LIST OF TASKS:
1 > Return, word for word, the portion of the endocrine control passage that begins at "There are two" and stops after "steroid hormonal signal.".
2 > Resume the passage on endocrine control, picking up after its final sentence.

SELECTED EXCERPT:
►

Chapter 25 Endocrine Control (26)
Hormones and other signaling molecules are involved in integrating the activities of
individual cells that benefit the whole body, they are released by endocrine glands and
travel through the circulatory system to their target organs or tissues, where they have a
specific effect. Some hormones help the body to adjust to short-term changes in diet and
in levels of activity. Other hormones help spur long-term adjustments in cell activities
that bring about body growth, development, and reproduction. The endocrine (hormonal)
system acting in concert with the nervous system, plays a key role in homeostasis.
Pheromones are not hormones, since they are released by an animal species to be
intercepted by members of the same species to cause a specific behavioral response, such
as mating behavior. There is still controversy as to whether or not humans respond to
All of this material is relevant and testable but the material in section 25.7 on hormones
and sexual reproduction is in fact covered later on in chapter 26. Focus on the structures
and functions of the endocrine system, and the specific hormones that the glands secrete.
Ensure that you have a general understanding of the regulation of hormone action by
The endocrine system
Hormones are chemical messengers. They are secreted by endocrine (ductless) glands
where they travel in the circulation, the bloodstream, to target cells in the body where
they bind to specific receptors to cause a specific action.
The Hormone (endocrine) system and the nervous system are intricately connected and
affect each others properties and functions.
Homeostatic control may just involve one hormone in a negative feedback loop, but
regulation also occurs by means of at least two hormones that have opposite effects in
order to impose homeostatic control.
Sometimes a change in a property which is caused by hormones needs the action of two
or more hormones acting together (simultaneously) to cause that action, and sometimes
two or more hormones must act in sequence (called “priming”) for a property to be
changed by hormonal action.
There are two major chemical classes of hormones, they are either steroid based
hormones or they are peptide based hormones (There are also a few hormones that are of different chemical structure, such as the amine based hormones melatonin and
Steroid hormones are soluble in lipids; they have the ability to pass readily through the
lipids of a cell membrane, where they then bind to a receptor inside the cell to form a
steroid-protein complex that acts on DNA to cause gene activity. The gene activity will
produce a specific product in response to the steroid hormonal signal.

◄

Records taken from a dataset
►

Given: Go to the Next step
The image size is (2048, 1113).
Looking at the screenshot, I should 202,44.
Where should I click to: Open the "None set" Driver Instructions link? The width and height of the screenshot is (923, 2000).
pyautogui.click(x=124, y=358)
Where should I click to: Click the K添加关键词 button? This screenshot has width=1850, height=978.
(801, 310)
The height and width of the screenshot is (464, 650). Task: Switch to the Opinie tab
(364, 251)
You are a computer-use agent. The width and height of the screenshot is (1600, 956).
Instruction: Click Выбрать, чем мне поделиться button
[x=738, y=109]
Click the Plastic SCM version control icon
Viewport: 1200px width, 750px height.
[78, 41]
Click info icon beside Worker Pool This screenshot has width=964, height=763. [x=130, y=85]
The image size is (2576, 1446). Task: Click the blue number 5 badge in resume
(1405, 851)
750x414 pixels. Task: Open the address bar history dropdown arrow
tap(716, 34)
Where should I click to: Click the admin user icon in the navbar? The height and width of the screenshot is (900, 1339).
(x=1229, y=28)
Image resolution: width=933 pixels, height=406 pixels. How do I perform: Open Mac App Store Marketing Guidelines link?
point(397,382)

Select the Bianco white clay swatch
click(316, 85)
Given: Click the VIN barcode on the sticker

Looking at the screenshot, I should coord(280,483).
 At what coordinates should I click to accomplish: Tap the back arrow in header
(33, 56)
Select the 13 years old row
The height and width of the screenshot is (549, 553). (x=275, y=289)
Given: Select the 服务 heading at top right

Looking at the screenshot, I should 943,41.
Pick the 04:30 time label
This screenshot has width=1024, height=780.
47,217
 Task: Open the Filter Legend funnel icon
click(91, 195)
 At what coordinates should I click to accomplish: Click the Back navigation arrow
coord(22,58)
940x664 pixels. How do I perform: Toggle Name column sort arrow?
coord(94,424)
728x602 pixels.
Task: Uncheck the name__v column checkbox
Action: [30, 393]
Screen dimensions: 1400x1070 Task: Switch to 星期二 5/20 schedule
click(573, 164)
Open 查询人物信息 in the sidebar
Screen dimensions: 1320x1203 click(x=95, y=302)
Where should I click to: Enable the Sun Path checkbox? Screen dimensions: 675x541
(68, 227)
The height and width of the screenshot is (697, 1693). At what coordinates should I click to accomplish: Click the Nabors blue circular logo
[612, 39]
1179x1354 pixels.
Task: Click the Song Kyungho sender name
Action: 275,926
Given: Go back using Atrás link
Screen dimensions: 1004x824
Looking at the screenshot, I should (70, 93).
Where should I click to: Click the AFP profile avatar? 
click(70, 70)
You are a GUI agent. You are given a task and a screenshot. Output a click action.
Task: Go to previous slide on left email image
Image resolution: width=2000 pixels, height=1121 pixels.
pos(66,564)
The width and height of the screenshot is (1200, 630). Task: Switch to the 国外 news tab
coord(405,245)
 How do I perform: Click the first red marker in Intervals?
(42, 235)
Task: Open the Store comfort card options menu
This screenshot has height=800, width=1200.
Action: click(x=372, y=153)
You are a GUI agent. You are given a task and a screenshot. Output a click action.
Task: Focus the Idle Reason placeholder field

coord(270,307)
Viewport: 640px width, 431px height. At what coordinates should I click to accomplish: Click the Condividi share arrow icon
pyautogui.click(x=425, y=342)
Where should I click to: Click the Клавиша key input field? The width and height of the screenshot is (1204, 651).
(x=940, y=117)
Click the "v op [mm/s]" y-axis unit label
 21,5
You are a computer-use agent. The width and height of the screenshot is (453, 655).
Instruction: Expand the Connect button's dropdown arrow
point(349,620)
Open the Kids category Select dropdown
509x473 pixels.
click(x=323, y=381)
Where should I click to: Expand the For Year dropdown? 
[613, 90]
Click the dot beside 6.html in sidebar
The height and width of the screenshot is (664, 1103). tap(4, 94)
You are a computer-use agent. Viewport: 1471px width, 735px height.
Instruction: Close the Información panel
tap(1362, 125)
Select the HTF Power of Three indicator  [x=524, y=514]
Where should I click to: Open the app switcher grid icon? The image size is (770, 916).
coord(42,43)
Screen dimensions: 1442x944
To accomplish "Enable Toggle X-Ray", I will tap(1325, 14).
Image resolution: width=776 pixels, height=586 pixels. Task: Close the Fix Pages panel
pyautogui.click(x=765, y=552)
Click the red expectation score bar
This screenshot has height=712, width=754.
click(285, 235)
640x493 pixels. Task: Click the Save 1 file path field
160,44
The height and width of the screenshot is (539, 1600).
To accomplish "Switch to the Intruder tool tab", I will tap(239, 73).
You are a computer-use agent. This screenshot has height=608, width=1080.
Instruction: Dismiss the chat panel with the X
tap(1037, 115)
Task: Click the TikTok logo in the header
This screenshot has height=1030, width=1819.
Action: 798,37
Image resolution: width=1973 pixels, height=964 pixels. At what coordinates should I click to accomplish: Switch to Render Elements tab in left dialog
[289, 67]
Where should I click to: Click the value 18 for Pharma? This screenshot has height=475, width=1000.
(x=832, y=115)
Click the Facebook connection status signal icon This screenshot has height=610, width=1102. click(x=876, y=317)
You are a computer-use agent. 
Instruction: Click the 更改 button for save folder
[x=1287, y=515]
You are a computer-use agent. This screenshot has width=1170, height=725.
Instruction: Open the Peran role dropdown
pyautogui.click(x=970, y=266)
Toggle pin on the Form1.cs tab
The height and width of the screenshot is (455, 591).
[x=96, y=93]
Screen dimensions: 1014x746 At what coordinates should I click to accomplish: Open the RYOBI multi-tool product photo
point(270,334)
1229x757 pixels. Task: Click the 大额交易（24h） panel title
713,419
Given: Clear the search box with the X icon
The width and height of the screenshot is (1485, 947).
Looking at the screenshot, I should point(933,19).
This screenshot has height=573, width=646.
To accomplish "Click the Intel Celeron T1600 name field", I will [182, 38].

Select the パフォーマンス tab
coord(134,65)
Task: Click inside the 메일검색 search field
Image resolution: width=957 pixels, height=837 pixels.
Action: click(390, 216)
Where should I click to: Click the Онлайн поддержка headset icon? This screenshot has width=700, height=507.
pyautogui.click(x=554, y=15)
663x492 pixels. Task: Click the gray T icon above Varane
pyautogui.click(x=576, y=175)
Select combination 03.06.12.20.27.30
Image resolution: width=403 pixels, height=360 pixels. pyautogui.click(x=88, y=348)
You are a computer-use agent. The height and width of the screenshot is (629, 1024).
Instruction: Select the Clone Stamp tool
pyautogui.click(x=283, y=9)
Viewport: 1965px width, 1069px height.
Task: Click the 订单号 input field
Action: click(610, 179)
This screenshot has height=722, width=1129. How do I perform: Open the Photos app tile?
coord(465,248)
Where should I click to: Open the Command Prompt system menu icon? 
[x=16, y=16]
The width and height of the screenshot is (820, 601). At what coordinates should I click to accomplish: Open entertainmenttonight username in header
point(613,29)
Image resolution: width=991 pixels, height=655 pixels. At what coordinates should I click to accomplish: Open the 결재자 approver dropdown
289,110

◄

RESULTS OF THE TASKS:
1 >
There are two major chemical classes of hormones, they are either steroid based
hormones or they are peptide based hormones (There are also a few hormones that are of different chemical structure, such as the amine based hormones melatonin and
Steroid hormones are soluble in lipids; they have the ability to pass readily through the
lipids of a cell membrane, where they then bind to a receptor inside the cell to form a
steroid-protein complex that acts on DNA to cause gene activity. The gene activity will
produce a specific product in response to the steroid hormonal signal.

2 >
Peptide based hormones are not lipid soluble and do not readily move across cell
membranes, but instead they bind to specific receptors on the membrane surface, which
in turn transmit a signal to a second messenger system within the cell - this is often a
compound called cyclic AMP (cAMP).
The secondary messenger cAMP can then cause a wide variety of reactions in the cell
depending on the function of that cell. There are numerous other secondary messenger
systems within cells.
Peptide hormones tend to act in a manner that activates pre-existing enzymes inside their
target cells, and so peptide hormones are generally faster acting than steroid hormones,
which induce the slower process of gene activation and protein production.
The major link between the central nervous system (CNS ) and hormonal systems is the
hypothalamus of the forebrain which monitors body systems and directs release of
hormones by the pituitary gland. The pituitary gland is often called the Master Gland,
and is physically attached to the hypothalamus by a short stalk of tissue.
The hypothalamus is thus the major control agent of much of the hormonal system (but
not all hormone responses involve the hypothalamus).
The pituitary gland has two lobes:
The posterior lobe stores ADH and oxytocin, these hormones are produced by special
neurosecretory cells in the hypothalamus (the hypothalamus itself is therefore an
endocrine gland). ADH affects water uptake back to the body from the kidney, and
oxytocin induces mammary lactation (formation and release of milk) and uterine
contractions during childbirth.
The anterior lobe of the pituitary produces a range of hormones that are generally not
released except under the direction of specific releasing hormones secreted by the
hypothalamus; an example is Gonadotropin releasing hormone, which stimulates
release by the anterior pituitary of follicle stimulating (FSH) and luteinizing (LH)
hormones that are involved in the menstrual cycle.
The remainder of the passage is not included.